> ENUNCIADO DA TAREFA
Retome o trecho sobre o desapego e o imperialismo do ego, escrevendo a continuação a partir da última frase apresentada.

> TRECHO DE ORIGEM
E viva de maneira correta, ou seja, só pegue o que lhe é necessário e deixe cada coisa ser ela mesma; não tente apoderar-se imediatamente dela. Não falo apenas dos casos em que, claramente, você está devorando alguém com sua insistência, seus pedidos, suas reclamações. Digo — e você pode verificar — que, da manhã à noite, você não respeita mais a diferença, não respeita mais a dualidade, e não será pela anexação que alcançará a comunhão — pelo contrário. O imperialismo do ego arranca você de você mesmo, arranca você do seu próprio Centro, atrai você cada vez mais para a periferia, para os objetos dos quais você quer se apoderar.
Dê liberdade àquilo que cerca você e, assim, voltará a estar centrado em você mesmo. Meu amor pela flor arrancou-me de mim mesmo e me confundiu com a flor, minha repugnância pela cobra arrancou-me de mim mesmo e me confundiu com a cobra. Se dou liberdade, dou liberdade a mim mesmo. Dê liberdade àquilo de que você não gosta; dê liberdade àquilo de que você gosta. Não decida: essa flor é bela. Você já terá se apoderado dela. Não. Ela “é”; ela É. O cardo é tão belo quanto o gladíolo, o dente-de-leão é tão bonito quanto o crisântemo…
Uma frase de Mestre Eckhart diz: “Você pode gozar de todas as bênçãos da vida se, no mesmo instante, estiver pronto para abandoná-las de imediato, também alegremente”. É outro modo de dizer a mesma coisa. Você pode gozar de todas as boas coisas da vida se, no mesmo instante, estiver disposto a acolher, também alegremente, um acontecimento desagradável. Nesse momento você é livre. Pode ouvir essas palavras em dois níveis. Pode ouvi-las — mas é bem difícil de compreender antes de tê-las realizado em si — para designar o jivan mukta que é capaz de ser um com tudo, tudo apreciar: o “bom” e o “mau”. E pode ouvi-las referindo o discípulo comprometido com o Caminho — o discípulo que progride, que vai continuar a viver no ego, mas de maneira muito mais afinada; o ego ainda está aí, mas muito menos opressivo, muito menos crispado, muito mais livre. Considere essas palavras concernentes a você, a partir de hoje, como discípulo. Por que eu vivo no medo, na culpa e me frustro? Acolha, acolha aquilo que você pode receber e aquilo que lhe é dado. Mas acolha também aquilo de que você não gosta e que lhe é dado. Acolha os acontecimentos felizes; acolha também os acontecimentos infelizes, sem se revoltar. E quando receber uma coisa feliz, pegue-a sem imperialismo, sem cobiça, sem apego (moha em sânscrito), sem fazer dela uma questão pessoal. Eu a recebo na liberdade; no instante, está aí. Não se pode mais dizer “pegar” mas “comungar”. No instante, está aí. Pode ser que em um segundo não esteja mais. Está aí. Se vier qualquer outra coisa, eu também a acolho.

> MATERIAL FORNECIDO
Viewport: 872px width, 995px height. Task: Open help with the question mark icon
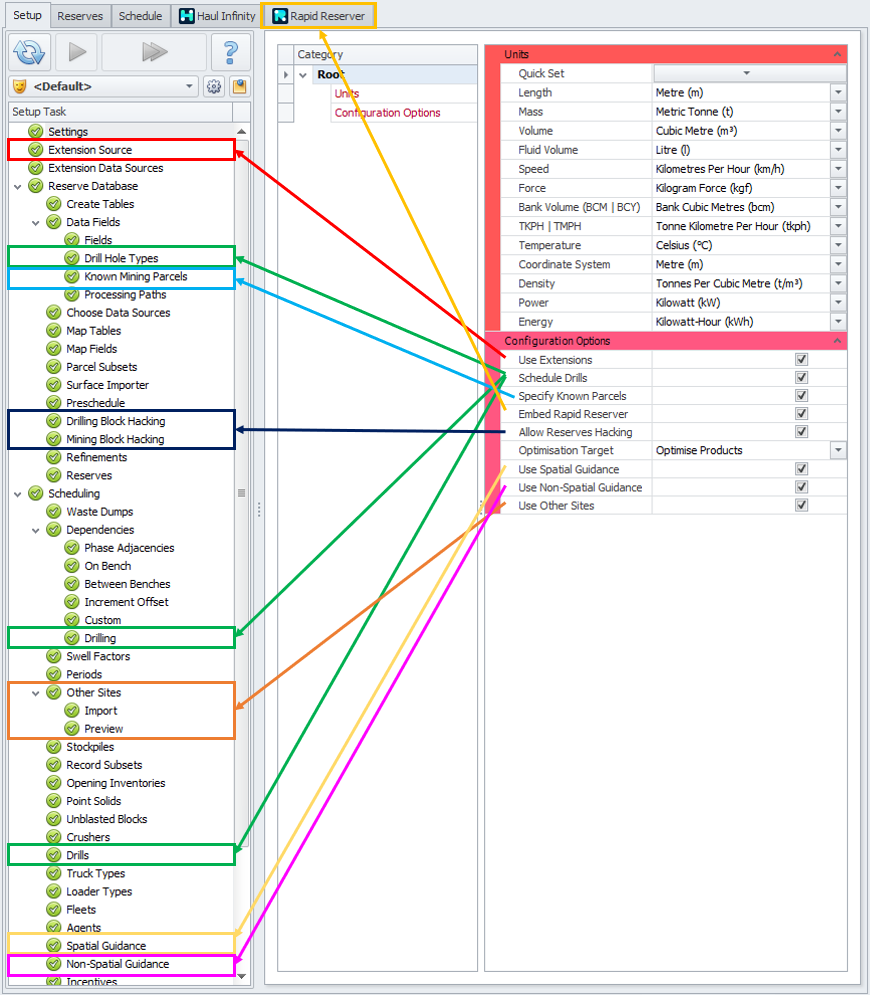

> RESPOSTA ESPERADA
Por meio dessa liberdade interior você sentirá o que é correto, qual ação deve ser realizada. Não é mais a expressão do ego com sua cegueira, seus medos, seus desejos, sua inquietação. É a resposta neutra e objetiva às circunstâncias, dada sem deixar o Centro que não come e não é comido por ninguém.